Najlepiej z suszą radzą sobie drzewka owocowe pod czarną agrowłókniną, w dalszej kolejności te wyściółkowane słomą. Najlepiej wypadają morwy i rokitniki, nie podlewałam ich przez 4 tygodnie, pomimo to drzewka rosną bujnie, brak oznak wysuszenia, w dalszej kolejności dobrze znosi brak wody świdośliwa, brzoskwinie i morele. Najmniej odporne na suszę okazały się jabłonie, a z krzewów maliny. Maliny jesienne co prawda owocują, dzięki słomie mają cały czas wilgotne podłoże, ale dużo liści uległo poparzeniom i uschło.
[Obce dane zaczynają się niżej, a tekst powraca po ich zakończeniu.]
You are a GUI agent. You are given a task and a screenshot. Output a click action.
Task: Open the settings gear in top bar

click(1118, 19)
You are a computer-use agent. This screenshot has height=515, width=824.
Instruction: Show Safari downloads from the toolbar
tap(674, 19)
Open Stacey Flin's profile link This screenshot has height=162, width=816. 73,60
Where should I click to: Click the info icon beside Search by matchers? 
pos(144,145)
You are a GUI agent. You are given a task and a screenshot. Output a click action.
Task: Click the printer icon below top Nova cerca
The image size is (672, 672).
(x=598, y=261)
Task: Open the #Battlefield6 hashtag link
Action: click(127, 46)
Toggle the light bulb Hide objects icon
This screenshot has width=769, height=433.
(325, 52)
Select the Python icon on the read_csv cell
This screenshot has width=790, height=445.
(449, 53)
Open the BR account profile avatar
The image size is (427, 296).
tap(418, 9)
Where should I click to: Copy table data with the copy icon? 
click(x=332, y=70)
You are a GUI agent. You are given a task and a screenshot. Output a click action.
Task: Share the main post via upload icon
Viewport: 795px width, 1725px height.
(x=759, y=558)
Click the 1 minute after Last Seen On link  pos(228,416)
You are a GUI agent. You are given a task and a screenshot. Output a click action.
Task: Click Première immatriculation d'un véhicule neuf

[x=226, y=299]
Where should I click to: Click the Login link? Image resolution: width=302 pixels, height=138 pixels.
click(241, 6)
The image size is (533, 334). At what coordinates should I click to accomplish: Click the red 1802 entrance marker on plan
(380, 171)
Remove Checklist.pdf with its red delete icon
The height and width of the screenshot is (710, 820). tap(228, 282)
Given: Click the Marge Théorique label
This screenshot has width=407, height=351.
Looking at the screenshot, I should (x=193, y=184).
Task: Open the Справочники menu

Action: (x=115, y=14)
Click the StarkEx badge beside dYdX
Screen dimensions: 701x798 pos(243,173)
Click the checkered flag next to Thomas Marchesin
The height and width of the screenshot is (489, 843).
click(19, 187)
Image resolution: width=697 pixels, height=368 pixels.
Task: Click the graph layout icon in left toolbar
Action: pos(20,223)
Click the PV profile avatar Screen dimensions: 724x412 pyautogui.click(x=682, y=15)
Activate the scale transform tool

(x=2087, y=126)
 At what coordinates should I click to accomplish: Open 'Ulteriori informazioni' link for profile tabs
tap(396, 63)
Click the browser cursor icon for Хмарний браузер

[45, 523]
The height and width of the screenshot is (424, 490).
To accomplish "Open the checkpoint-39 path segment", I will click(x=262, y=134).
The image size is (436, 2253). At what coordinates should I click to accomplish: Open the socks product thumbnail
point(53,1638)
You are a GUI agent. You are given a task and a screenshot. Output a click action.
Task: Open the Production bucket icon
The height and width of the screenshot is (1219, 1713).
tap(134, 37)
Maliny, którym w trakcie sadzenia dałam w dołek obornik ze słomą, podlewam rzadziej, podłoże takie najwidoczniej dłużej zatrzymuje wilgoć. Najgorzej wysychają te rosnące na piachu, dla nich ratunkiem okazało się obłożenie posiekanymi ogórkami i przykrycie słomą. Tak samo mam z jeżynami. Truskawki i poziomki są cały czas wyściółkowane słomą i wytrzymały bez podlewania 4 tygodnie. Liście skosiłam po owocowaniu, wyrosły już nowe i są cały czas zielone, dopiero w ostatnim tygodniu zaczęły trochę więdnąć i zaczęłam ich podlewanie.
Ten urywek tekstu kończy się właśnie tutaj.